Render every line of the listing below as a numbered list, omitting any blank lines.

#### Part of a data file

▬▬▬

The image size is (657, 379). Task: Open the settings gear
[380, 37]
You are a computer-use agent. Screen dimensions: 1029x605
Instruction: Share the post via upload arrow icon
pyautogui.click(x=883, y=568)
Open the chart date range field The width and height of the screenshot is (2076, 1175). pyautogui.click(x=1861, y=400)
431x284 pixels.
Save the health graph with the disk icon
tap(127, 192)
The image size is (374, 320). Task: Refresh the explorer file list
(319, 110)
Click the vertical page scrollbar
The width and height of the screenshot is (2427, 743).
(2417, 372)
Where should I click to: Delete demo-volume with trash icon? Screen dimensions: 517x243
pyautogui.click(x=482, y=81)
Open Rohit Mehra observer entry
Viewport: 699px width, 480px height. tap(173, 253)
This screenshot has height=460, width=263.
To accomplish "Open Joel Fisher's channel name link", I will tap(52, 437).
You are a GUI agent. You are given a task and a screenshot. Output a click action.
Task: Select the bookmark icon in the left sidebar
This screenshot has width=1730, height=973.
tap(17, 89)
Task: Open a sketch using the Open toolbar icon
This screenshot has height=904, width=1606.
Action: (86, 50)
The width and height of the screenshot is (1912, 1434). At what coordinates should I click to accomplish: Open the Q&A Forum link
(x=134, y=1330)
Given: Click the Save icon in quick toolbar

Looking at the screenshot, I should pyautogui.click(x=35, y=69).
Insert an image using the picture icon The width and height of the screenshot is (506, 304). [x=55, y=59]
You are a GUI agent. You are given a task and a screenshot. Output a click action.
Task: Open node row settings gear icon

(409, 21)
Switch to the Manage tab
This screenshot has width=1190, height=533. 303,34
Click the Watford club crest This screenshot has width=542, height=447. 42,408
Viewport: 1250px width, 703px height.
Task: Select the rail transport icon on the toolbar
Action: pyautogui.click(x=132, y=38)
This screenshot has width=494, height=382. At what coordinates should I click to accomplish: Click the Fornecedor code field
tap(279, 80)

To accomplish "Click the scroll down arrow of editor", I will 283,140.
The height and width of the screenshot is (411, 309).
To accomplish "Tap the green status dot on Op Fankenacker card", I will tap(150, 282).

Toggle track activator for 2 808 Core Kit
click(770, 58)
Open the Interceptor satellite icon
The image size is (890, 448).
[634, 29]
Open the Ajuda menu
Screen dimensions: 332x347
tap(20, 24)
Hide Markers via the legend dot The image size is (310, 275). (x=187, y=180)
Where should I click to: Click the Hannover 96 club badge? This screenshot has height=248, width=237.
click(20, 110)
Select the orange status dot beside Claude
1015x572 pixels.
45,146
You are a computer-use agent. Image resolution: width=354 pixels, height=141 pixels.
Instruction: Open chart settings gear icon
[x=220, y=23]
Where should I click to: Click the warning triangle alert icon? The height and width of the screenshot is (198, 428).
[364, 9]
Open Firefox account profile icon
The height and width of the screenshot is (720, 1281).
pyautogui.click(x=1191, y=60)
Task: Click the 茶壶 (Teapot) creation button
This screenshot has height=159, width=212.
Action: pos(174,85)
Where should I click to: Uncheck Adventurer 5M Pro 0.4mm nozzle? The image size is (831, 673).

▬▬▬

#### Solution for this problem
1. The image size is (657, 379). Task: Open the settings gear
2. [380, 37]
3. You are a computer-use agent. Screen dimensions: 1029x605
4. Instruction: Share the post via upload arrow icon
5. pyautogui.click(x=883, y=568)
6. Open the chart date range field The width and height of the screenshot is (2076, 1175). pyautogui.click(x=1861, y=400)
7. 431x284 pixels.
8. Save the health graph with the disk icon
9. tap(127, 192)
10. The image size is (374, 320). Task: Refresh the explorer file list
11. (319, 110)
12. Click the vertical page scrollbar
13. The width and height of the screenshot is (2427, 743).
14. (2417, 372)
15. Where should I click to: Delete demo-volume with trash icon? Screen dimensions: 517x243
16. pyautogui.click(x=482, y=81)
17. Open Rohit Mehra observer entry
18. Viewport: 699px width, 480px height. tap(173, 253)
19. This screenshot has height=460, width=263.
20. To accomplish "Open Joel Fisher's channel name link", I will tap(52, 437).
21. You are a GUI agent. You are given a task and a screenshot. Output a click action.
22. Task: Select the bookmark icon in the left sidebar
23. This screenshot has width=1730, height=973.
24. tap(17, 89)
25. Task: Open a sketch using the Open toolbar icon
26. This screenshot has height=904, width=1606.
27. Action: (86, 50)
28. The width and height of the screenshot is (1912, 1434). At what coordinates should I click to accomplish: Open the Q&A Forum link
29. (x=134, y=1330)
30. Given: Click the Save icon in quick toolbar
31. Looking at the screenshot, I should pyautogui.click(x=35, y=69).
32. Insert an image using the picture icon The width and height of the screenshot is (506, 304). [x=55, y=59]
33. You are a GUI agent. You are given a task and a screenshot. Output a click action.
34. Task: Open node row settings gear icon
35. (409, 21)
36. Switch to the Manage tab
37. This screenshot has width=1190, height=533. 303,34
38. Click the Watford club crest This screenshot has width=542, height=447. 42,408
39. Viewport: 1250px width, 703px height.
40. Task: Select the rail transport icon on the toolbar
41. Action: pyautogui.click(x=132, y=38)
42. This screenshot has width=494, height=382. At what coordinates should I click to accomplish: Click the Fornecedor code field
43. tap(279, 80)
44. To accomplish "Click the scroll down arrow of editor", I will 283,140.
45. The height and width of the screenshot is (411, 309).
46. To accomplish "Tap the green status dot on Op Fankenacker card", I will tap(150, 282).
47. Toggle track activator for 2 808 Core Kit
48. click(770, 58)
49. Open the Interceptor satellite icon
50. The image size is (890, 448).
51. [634, 29]
52. Open the Ajuda menu
53. Screen dimensions: 332x347
54. tap(20, 24)
55. Hide Markers via the legend dot The image size is (310, 275). (x=187, y=180)
56. Where should I click to: Click the Hannover 96 club badge? This screenshot has height=248, width=237.
57. click(20, 110)
58. Select the orange status dot beside Claude
59. 1015x572 pixels.
60. 45,146
61. You are a computer-use agent. Image resolution: width=354 pixels, height=141 pixels.
62. Instruction: Open chart settings gear icon
63. [x=220, y=23]
64. Where should I click to: Click the warning triangle alert icon? The height and width of the screenshot is (198, 428).
65. [364, 9]
66. Open Firefox account profile icon
67. The height and width of the screenshot is (720, 1281).
68. pyautogui.click(x=1191, y=60)
69. Task: Click the 茶壶 (Teapot) creation button
70. This screenshot has height=159, width=212.
71. Action: pos(174,85)
72. Where should I click to: Uncheck Adventurer 5M Pro 0.4mm nozzle? The image size is (831, 673).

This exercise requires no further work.